# Virginia Tech Tragedy Report



## blueleader (Jan 31, 2007)

*From the NewsMax.com Staff*

*Wednesday, June 20, 2007 11:21 a.m. EDT*​*Lt. Col. Grossman: Virginia Tech Tragedy Report Misses Point*

A leading expert on mass violence has taken issue with a presidential task force report delving into the Virginia Tech shootings and school violence in general, saying it fails to address the key issues. 
The report, released to the public on June 13, was issued by a panel that included Michael Leavitt, Secretary of the Department of Health and Human Services, and Attorney General Alberto Gonzales, and was officially titled "Report to the President on Issues Raised by the Virginia Tech Tragedy." 
But Lt. Col. Dave Grossman, a former West Point instructor, declared: "I think they missed the boat." 
Grossman is the author of several book including the Pulitzer Prize-nominated "On Killing: The Psychological Cost of Learning to Kill in War and Society," which is required reading for FBI recruits. 
After reading the government report, Grossman told NewsMax exclusively: 
"All they are reporting on is largely mental illness, sharing information about threatening individuals, keeping guns out of the hands of the mentally ill, getting help to mentally ill people, and improving emergency preparedness and violence prevention. 
"A full spectrum plan looks at: Deter, Detect, Delay, and Defeat." 
Grossman elaborated on each of the four points: 
*"Deter: The killer can be deterred. That is why there are seldom any successful workplace massacres in police stations. We need to start putting pressure on schools that refuse to arm their police.* 
*"Most colleges and universities are small cities. Any city leadership that refused to arm their cops, and then had people murdered, would be put out business at the next election. We entrust our kids in the care of organizations that neglect the most fundamental aspect of public safety: armed cops. *
*"And of course we have the whole issue of not permitting concealed weapons permits to apply on campus. These are laws that disarm law-abiding citizens, and attract killers who want a body count."* 
On "Detect," Lt. Col Grossman told NewsMax: 
"The whole focus of the president's task force report was on detecting mentally ill killers before they strike. But most of the high school killers were not mentally ill. The kids that gave us Jonesboro in the middle school and Columbine in the high school are now showing up in the colleges. And the high schools are getting very good at identifying these wannabe killers. All the methodologies learned in blood in the high schools now must be applied in the college. 
"An alternative is to identify ('detect') and list in a national database all the colleges that refuse to arm their police, and to recommend that parents not send their kids to these colleges. Instead of trying to detect the killer, just detect the negligent schools." 
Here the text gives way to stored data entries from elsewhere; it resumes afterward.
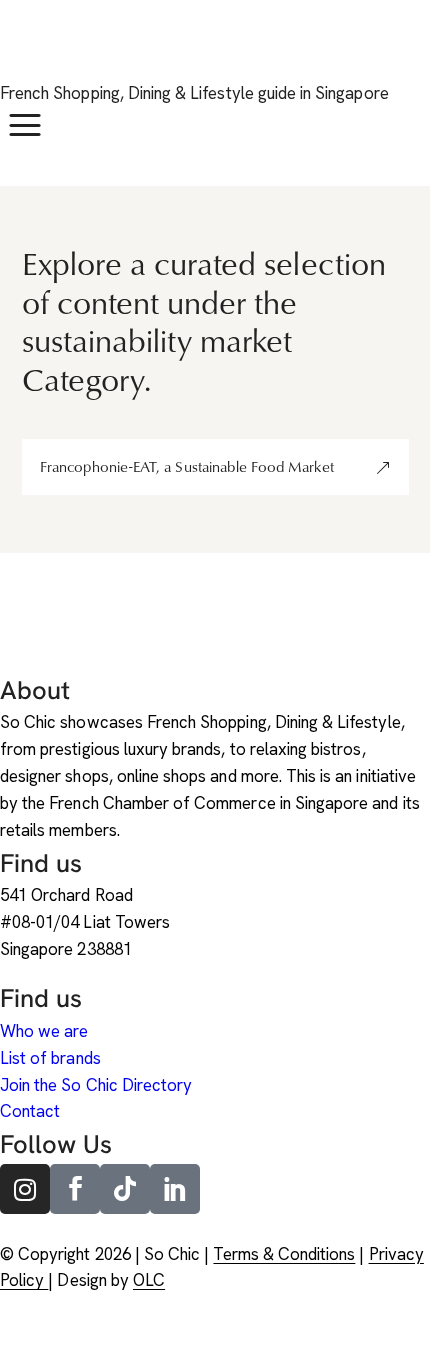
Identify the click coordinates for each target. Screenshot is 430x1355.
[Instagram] (25, 1189)
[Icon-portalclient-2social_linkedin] (175, 1189)
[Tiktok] (125, 1189)
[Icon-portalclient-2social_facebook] (75, 1189)
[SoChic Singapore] (25, 52)
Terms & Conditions (284, 1254)
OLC (149, 1280)
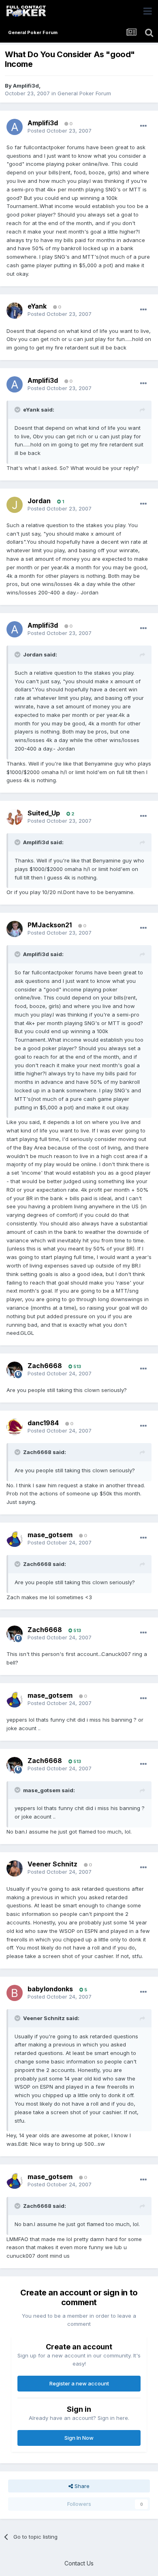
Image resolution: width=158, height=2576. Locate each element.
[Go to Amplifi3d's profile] (14, 127)
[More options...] (143, 126)
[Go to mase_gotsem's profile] (14, 1539)
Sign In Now (79, 2437)
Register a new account (79, 2383)
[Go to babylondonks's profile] (14, 1993)
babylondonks (50, 1989)
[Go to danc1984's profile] (14, 1427)
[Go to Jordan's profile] (14, 505)
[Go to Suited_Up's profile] (14, 817)
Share (81, 2486)
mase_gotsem (50, 1535)
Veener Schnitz (52, 1864)
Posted (60, 130)
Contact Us (79, 2563)
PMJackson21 (50, 925)
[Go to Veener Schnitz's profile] (14, 1868)
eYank (37, 306)
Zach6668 (45, 1366)
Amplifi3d (26, 85)
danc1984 (43, 1423)
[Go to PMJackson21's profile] (14, 929)
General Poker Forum (84, 93)
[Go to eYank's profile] (14, 310)
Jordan (39, 501)
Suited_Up (44, 813)
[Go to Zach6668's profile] (14, 1370)
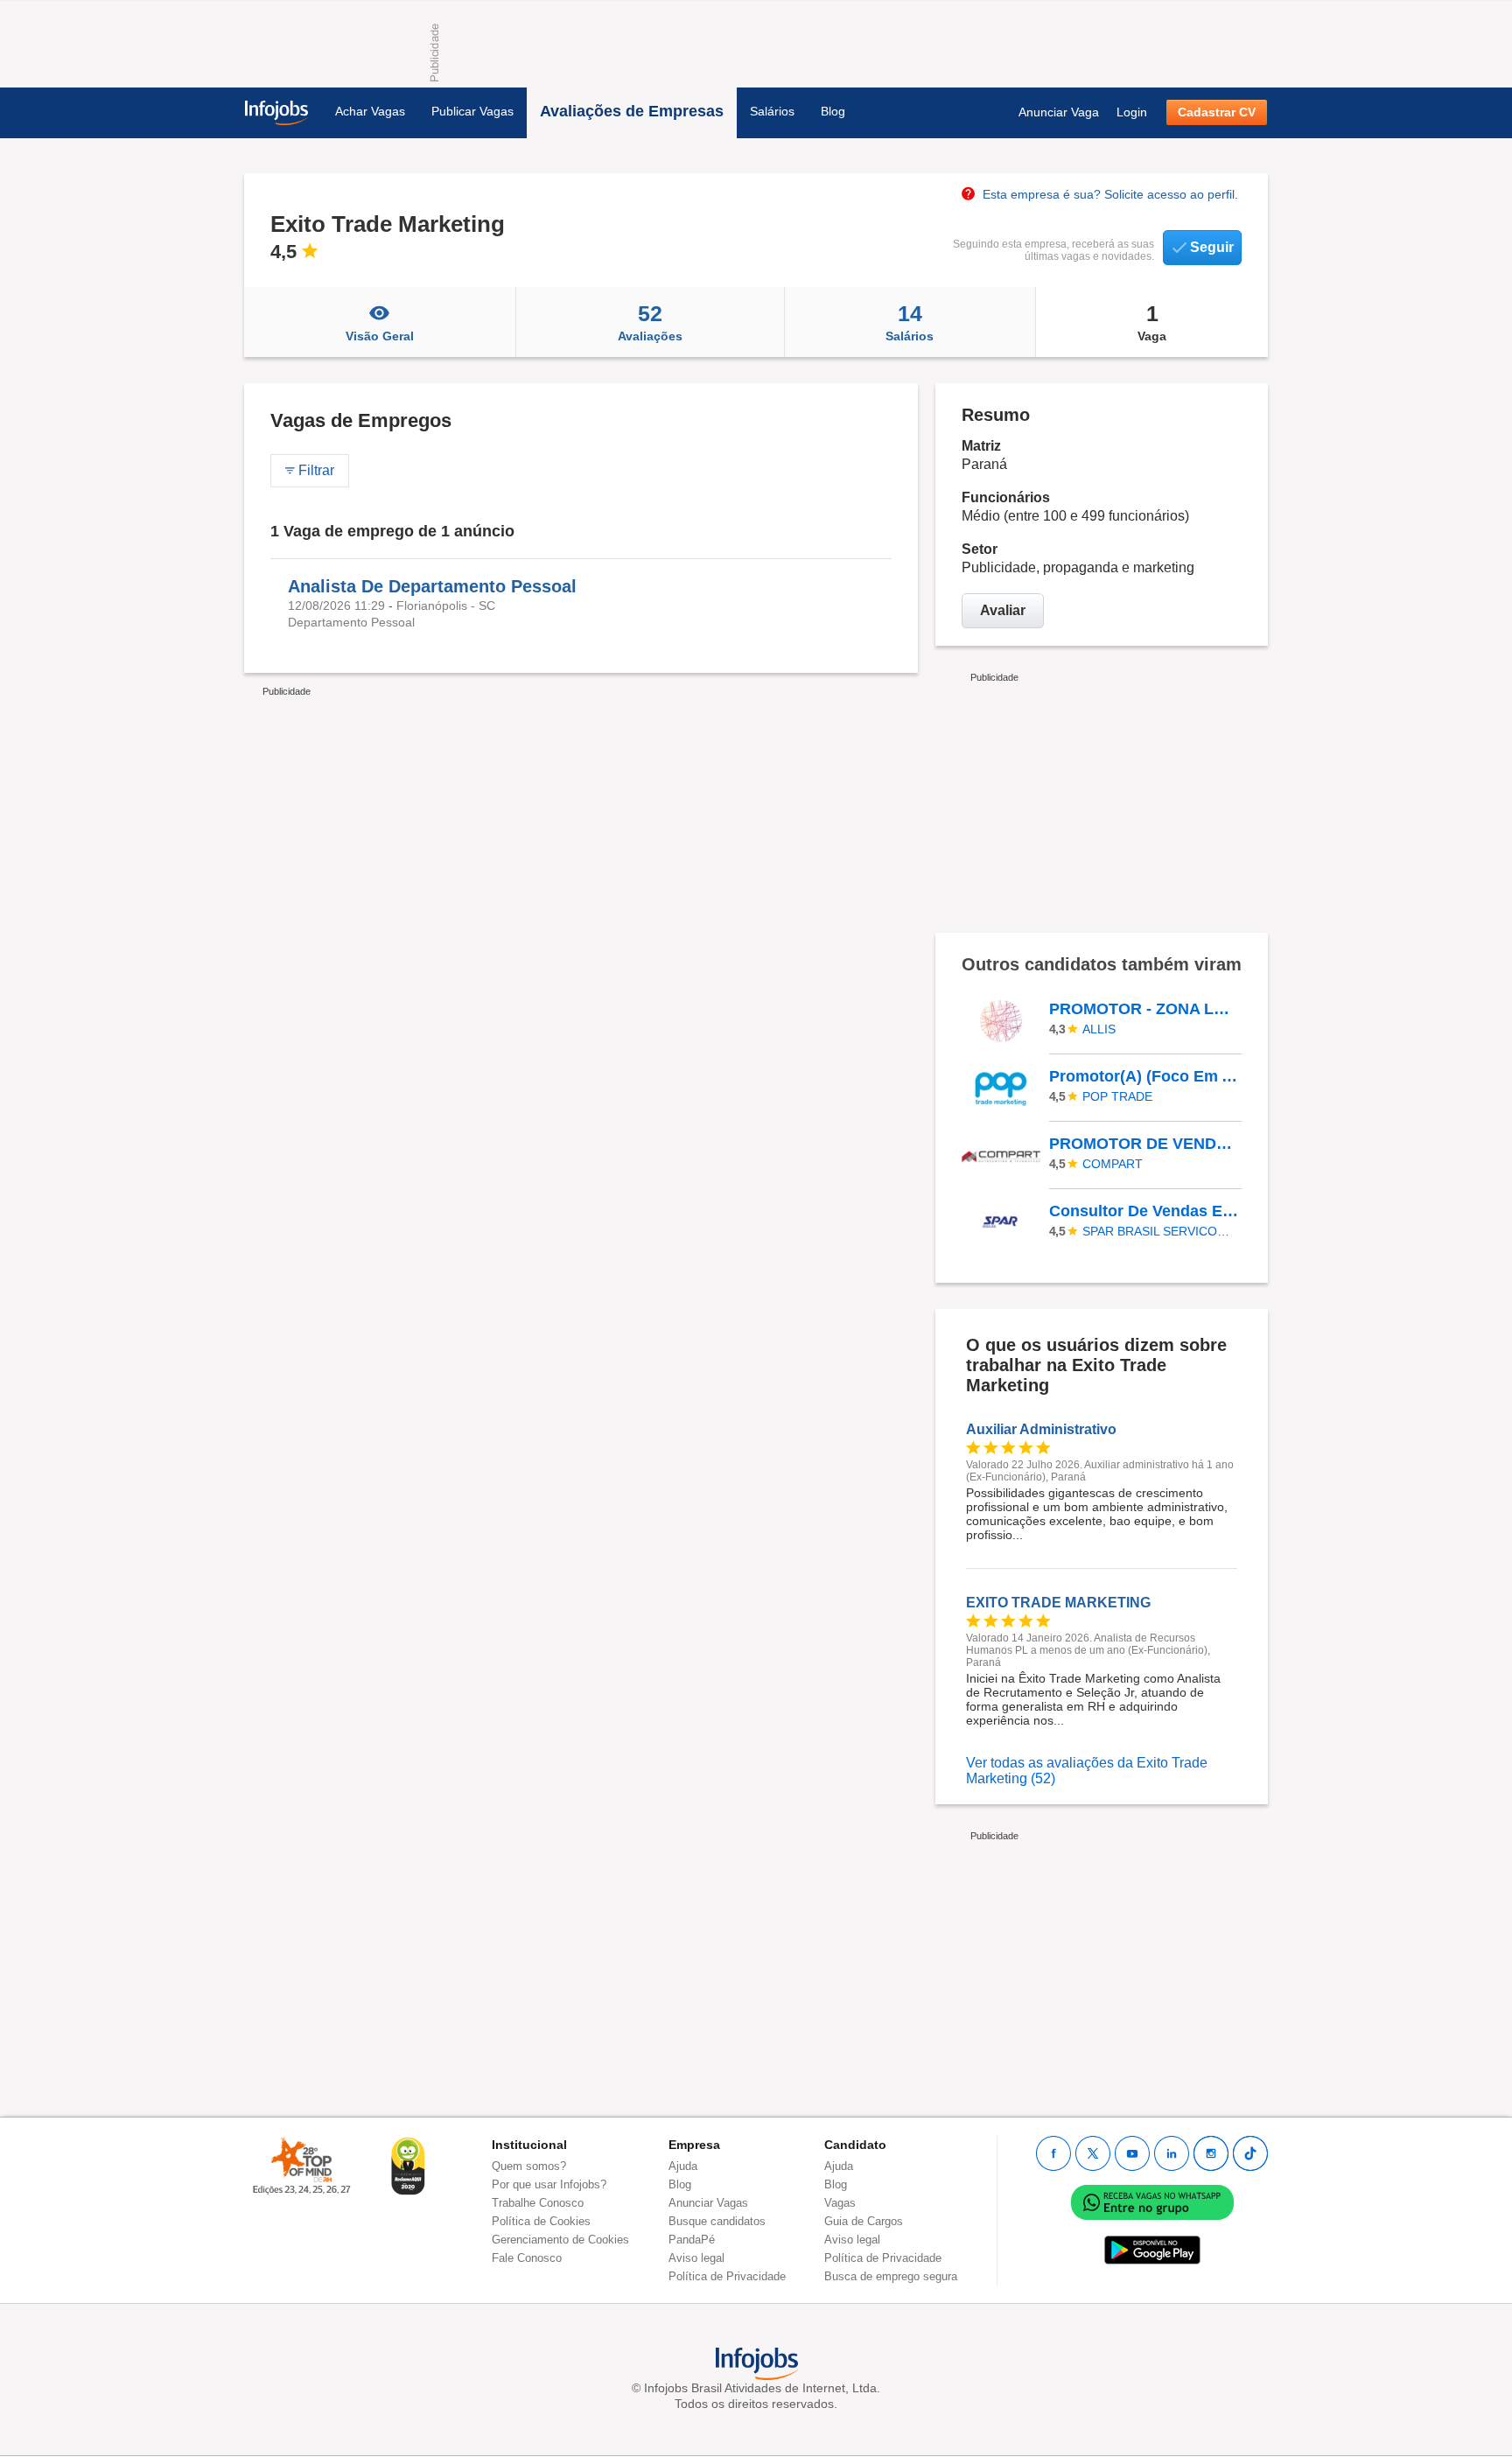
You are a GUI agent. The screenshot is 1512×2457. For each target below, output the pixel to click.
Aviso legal (696, 2257)
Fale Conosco (527, 2257)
As for "Delay," Grossman says: "This generally means lockdown drills and securable facilities. Lockdown is to violence what fire drills are to fire. Every classroom must be quickly securable. How many teachers and professors and students have to die blocking doors with their bodies before we learn this lesson? "Also, every classroom must have two exits, even if one is out the window. And colleges have to do lockdown drills, just like high schools. The faculty must be briefed on where and how to secure their students. 
"Defeat: This brings us back to our cops again. First, armed cops need to be onsite. The Virginia Tech shooter killed 32 in nine minutes. How many more would he have killed if armed police were not onsite? 
"Secondly, the police need rifles so they can defeat body armor (the high school killer of seven at Red Lake, Minn., was wearing body armor) and so they can effectively engage snipers. The campus police need SWAT teams trained in explosive breaching so they can quickly and effectively respond to barricaded gunmen scenarios. 
"Remember, if a gunman is trapped in a bank or convenience store with hostages, he isn't there to kill people. But if a gunman takes hostages in a school, he can be there for only one purpose: to kill kids and to carve his name in history in your children's blood." 
The expert concludes: "In these scenarios, seconds equal lives, and just as colleges have fire hoses and fire extinguishers on site, they need to have the tools to respond to violence on site. 
"If they are not going to permit their citizens (students and faculty) to carry lifesaving tools (firearms), then they must provide those lifesaving tools, in the hands of trained professionals. This is a moral, legal obligation." 
© NewsMax 2007. All rights reserved.


----------



## PBC FL Cop (Oct 22, 2003)

Lt Col Grossman just gave a lecture at the Florida Narcotics Officers Assn training I just attended and he was an unbelievable speaker. If anyone gets a chance to attend one of his seminars, do yourself a favor and enroll.

Stay safe!!


----------



## Killjoy (Jun 23, 2003)

Colonel Grossman tells it like it is! Too bad there aren't more like him!


----------



## kttref (Oct 5, 2004)

He is an excellent speaker. I saw him a few months back. And while I agree with most of what he says, I wonder if he's too much of a zealot about it. Some of the guys I work with were damn near brainwashed after leaving the lecture. Maybe they just had a different mindset going into it, but my views did not change...Lt. Col. Grossman and my views were very similar.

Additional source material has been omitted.